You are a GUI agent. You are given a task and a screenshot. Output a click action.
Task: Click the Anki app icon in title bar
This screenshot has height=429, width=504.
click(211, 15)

* * *

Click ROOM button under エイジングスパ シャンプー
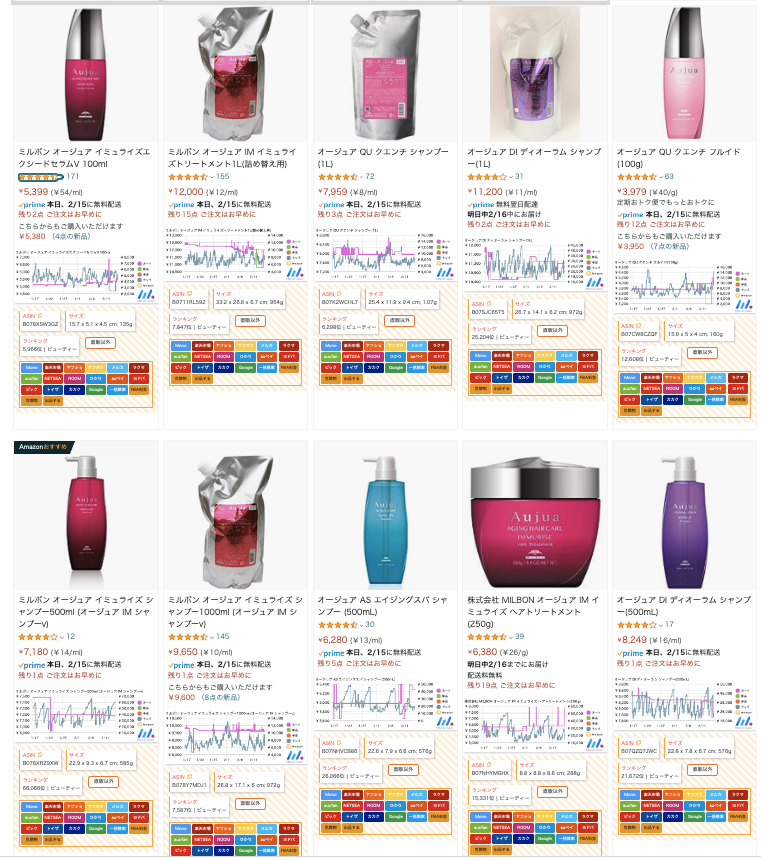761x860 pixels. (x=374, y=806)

--

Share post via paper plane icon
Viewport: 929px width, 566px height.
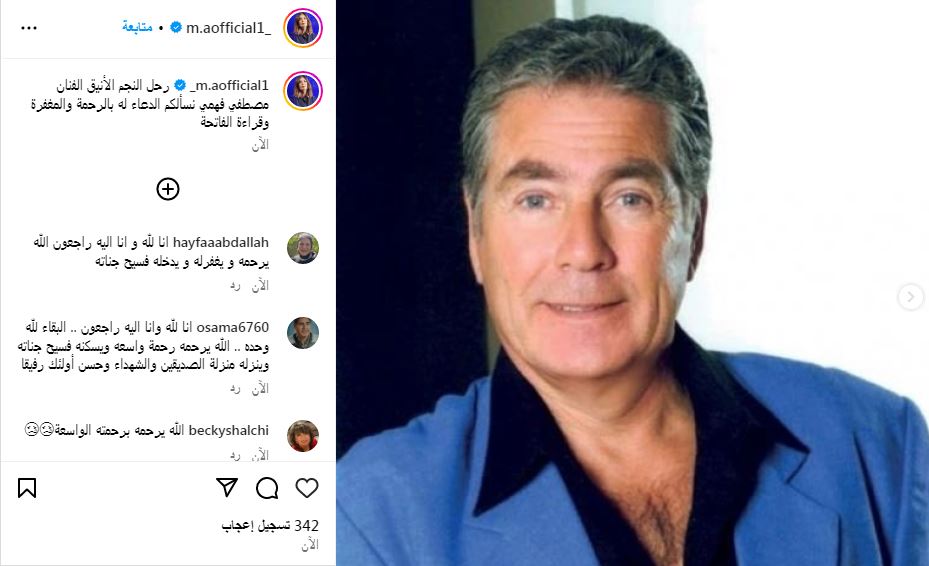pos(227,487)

Problem: Lines with "icon": copy every one of them from the listing above.

Answer space:
Task: Click the Anki app icon in title bar
Share post via paper plane icon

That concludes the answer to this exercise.